South Dakota Soybean Research and Promotion Council Chairman Craig Converse and Treasurer Dawn Scheier traveled to Cambodia and Myanmar to help launch ASA/WISHH’s newest strategic partnership to grow trade and development. Converse and Scheier joined Cambodian and U.S. government officials on January 31 in Phnom Penh for the inaugural event for ASA/WISHH’s U.S. Department of Agriculture-funded Commercialization of Aquaculture for Sustainable Trade (CAST) – Cambodia project.
“CAST is designed to accelerate production of high-demand fish species for the Cambodian market and develop a lasting aquaculture industry,” said Converse who serves on the WISHH Program Committee along with Scheier and soybean growers from 10 other states. “The five-year USDA-funded CAST project is a prime example of how WISHH leverages our South Dakota soybean checkoff investments to drive demand for U.S. soy.”
Scheier added, “WISHH’s goal is to connect trade and development. In Cambodia, fish is their Number One source of protein, and CAST is helping them start a sustainable aquaculture system with soy. You could tell how important this program is to Cambodia because their Minister of Agriculture and many media attended the launch ceremony.”
Cambodia’s Minister of Agriculture, Forestry and Fisheries Veng Sakhon and Chargé d’affaires of the US Embassy in Cambodia Michael Newbill presided at the launch ceremony. His Excellency Veng Sakhon described how the project will strengthen value chain linkages from hatcheries to producers, buyers, and distributors.
Newbill, who is the U.S. Embassy’s ranking representative in Cambodia, said, “The CAST project is unique because it uses an abundant resource—soy—and utilizes it as a feedstock for Cambodia’s growing aquaculture industry. This project means increased sales of U.S. soybeans to Cambodia. The result will be increased production of locally raised high-quality protein source that Cambodians will enjoy eating and greater ties between our two countries.
“The CAST project’s goal of increasing aquaculture production is in line with the Ministry’s policies and will improve Cambodian livelihoods,” Newbill said. “Importantly, it will also reduce pressure on wild capture, which currently accounts for about 76 percent of total fishery production.”

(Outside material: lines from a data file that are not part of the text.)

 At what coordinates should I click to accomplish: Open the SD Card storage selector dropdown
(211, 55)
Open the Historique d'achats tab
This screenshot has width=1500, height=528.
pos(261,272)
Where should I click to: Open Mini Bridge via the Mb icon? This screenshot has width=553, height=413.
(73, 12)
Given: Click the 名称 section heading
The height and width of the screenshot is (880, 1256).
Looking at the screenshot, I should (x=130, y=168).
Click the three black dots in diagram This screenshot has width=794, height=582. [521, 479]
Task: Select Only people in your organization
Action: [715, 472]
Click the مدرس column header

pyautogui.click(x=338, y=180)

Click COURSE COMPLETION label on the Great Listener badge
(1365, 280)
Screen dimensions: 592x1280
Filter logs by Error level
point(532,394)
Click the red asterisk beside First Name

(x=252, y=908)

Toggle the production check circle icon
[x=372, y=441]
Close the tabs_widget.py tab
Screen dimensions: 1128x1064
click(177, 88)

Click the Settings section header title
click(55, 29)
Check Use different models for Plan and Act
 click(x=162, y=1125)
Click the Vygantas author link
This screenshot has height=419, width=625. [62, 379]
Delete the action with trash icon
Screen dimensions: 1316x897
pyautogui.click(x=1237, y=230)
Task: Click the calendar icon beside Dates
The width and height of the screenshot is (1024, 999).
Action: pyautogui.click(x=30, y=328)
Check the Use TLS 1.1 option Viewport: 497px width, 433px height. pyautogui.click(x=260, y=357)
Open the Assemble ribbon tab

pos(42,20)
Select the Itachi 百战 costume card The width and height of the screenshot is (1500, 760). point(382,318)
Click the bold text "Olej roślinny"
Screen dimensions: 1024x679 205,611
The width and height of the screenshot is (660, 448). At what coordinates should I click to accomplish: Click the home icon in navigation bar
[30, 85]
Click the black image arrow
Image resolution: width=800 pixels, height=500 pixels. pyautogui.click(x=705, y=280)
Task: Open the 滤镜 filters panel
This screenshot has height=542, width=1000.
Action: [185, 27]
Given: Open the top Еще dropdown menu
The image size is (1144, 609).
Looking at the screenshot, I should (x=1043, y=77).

A key aspect of the project strengthens the local production of high-quality feed and fish. CAST makes it possible for Cambodia’s private sector and universities to work closely with U.S. soybean growers and businesses as well as academic and non-governmental organizations.
WISHH’s CAST project benefits from the strategic expertise of key partners, including the U.S. Soybean Export Council (USSEC), Kansas State University, Auburn University, World Vision, and local universities in Cambodia. Importantly, Cambodia’s local private-sector feed mills and hatcheries and the Cambodian Ministry of Agriculture, Forestry, and Fisheries are all collaborating with WISHH to implement CAST.
Converse and Scheier toured Cambodia’s Center of Excellence on Sustainable Agricultural Intensification and Nutrition of Royal University of Agriculture, a fish hatchery, animal feed store and more. Cambodia’s GDP has increased by more than 7 percent per year since 2011, growing the demand for animal and aquaculture-sourced protein. CAST’s anticipated local economic impact exceeds $300 million over the life of the project, and, Cambodia’s aquaculture industry demand for soybean protein is projected to reach 100,000 metric tons per year by 2030.
While in Southeast Asia, the WISHH trade team also traveled to Myanmar where WISHH is leading USDA and QSSB-funded activities to grow the soy food market, and the U.S. Soybean Export Council is active in the animal feed and aquaculture sectors. Both organizations meet on a regular basis to share information and to avoid program duplication.
ASA/WISHH connects trade and development. As a trailblazer for trade, WISHH grows markets for U.S. soy farmers, and at the same time, improves lives and economic opportunities in developing countries. WISHH works with international companies and organizations that purchase U.S. soy. These buyers invest thousands of their own dollars to research and promote soy-based foods and feed made with U.S. soy in emerging markets. Over the last five years, WISHH leveraged soybean farmer checkoff investments by a ratio of more than 6-1.